Представления о социально-бытовых нормах тоже отличались. Неформальным лидером диаспоры считался студент по имени Чунг, ему под конец учёбы стукнуло лет тридцать, а, может, и сорок – возраст вьетнамцев мы не всегда определяли успешно. Он был женат, семья осталась во Вьетнаме, что позволяло ему, как альфа-самцу стаи, регулярно менять подружек. Про него ходили самые загадочные слухи и сплетни: что он спал в своём закутке, отгороженном занавеской, сразу с двумя соотечественницами или, что на Родине он работал чуть ли не министром транспорта. Мы недоумевали, зачем высокопоставленного транспортного чиновника посылать учиться на исторический факультет? Но вскоре последняя легенда рассыпалась в пух и прах. Точнее, Чунг сам растоптал её обеими ногами. Съездив после третьего курса домой, по возвращении он объявил, что у него родился сын. Когда у него спросили удивлённые советские товарищи по комнате, как такое могло произойти после стольких лет разлуки с женой, Чунг важно поднял вверх указательный палец правой руки и заявил: «Это от начальника станции!» Не знаю, какая часть истории имела место на самом деле, но слухи постоянно окутывали коренастую фигуру Чунга.

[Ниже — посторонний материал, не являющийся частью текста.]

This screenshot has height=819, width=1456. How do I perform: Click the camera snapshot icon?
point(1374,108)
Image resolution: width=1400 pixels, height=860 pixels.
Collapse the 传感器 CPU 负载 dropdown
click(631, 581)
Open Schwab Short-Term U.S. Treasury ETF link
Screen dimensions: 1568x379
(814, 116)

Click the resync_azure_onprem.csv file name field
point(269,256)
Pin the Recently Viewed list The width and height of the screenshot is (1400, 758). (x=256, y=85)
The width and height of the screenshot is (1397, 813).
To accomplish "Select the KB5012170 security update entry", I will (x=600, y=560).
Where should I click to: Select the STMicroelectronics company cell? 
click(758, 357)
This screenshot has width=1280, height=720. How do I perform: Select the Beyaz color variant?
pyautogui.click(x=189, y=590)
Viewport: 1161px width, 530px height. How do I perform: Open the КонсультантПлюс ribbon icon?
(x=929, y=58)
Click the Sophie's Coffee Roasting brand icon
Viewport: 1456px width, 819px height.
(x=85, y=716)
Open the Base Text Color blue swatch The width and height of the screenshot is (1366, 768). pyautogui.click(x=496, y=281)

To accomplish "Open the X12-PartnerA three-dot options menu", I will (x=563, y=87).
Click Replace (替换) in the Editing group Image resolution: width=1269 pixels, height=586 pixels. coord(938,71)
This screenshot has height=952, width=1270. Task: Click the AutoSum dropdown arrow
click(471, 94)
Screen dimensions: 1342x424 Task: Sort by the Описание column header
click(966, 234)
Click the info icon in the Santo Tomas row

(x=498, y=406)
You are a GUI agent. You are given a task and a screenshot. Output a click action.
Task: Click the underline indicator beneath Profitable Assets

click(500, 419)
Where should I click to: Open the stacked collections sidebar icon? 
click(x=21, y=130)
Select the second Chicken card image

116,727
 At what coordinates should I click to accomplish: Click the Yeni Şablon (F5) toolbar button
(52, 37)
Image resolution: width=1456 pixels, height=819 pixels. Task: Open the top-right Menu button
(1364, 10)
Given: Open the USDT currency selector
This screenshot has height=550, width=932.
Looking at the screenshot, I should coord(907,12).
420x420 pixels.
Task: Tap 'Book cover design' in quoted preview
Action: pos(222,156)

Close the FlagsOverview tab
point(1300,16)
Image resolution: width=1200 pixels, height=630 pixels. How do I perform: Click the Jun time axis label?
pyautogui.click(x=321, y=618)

Если Чунг был видом суров и внушал уважение, несмотря на вьетнамский вариант суррогатного отцовства, то большинство его соотечественников были простыми и улыбчивыми, добрыми людьми. Можно сказать, щедрыми. В меру своего понимания мира, конечно. Я однажды, желая польстить своему товарищу по комнате, перефразировал слова известной в то время песни, звучавшую в оригинале так:
– Вьетнам – Хо Ши Мин.
Я переделал по полному имени моего «сокамерника»:
– Вьетнам – Лыу Ван Ан.
Звучало красиво. Мне кажется, даже лучше, чем авторская версия. В ответ услышал:
– Иван – Пасков (имелся в виду мой родной город Псков).
Я слегка обиделся:
– Ан, я тебе весь Вьетнам, а ты мне только Псков, Ну, хоть бы Ленинград добавил!
Ан в ответ как всегда весело улыбнулся. При улыбке губы его широко раздвигались во все стороны, обнажая блеск здоровой белой челюсти. Ан любил чистить зубы, при этом он ещё и как-то смешно фыркал. Обижаться всерьёз на него не получалось.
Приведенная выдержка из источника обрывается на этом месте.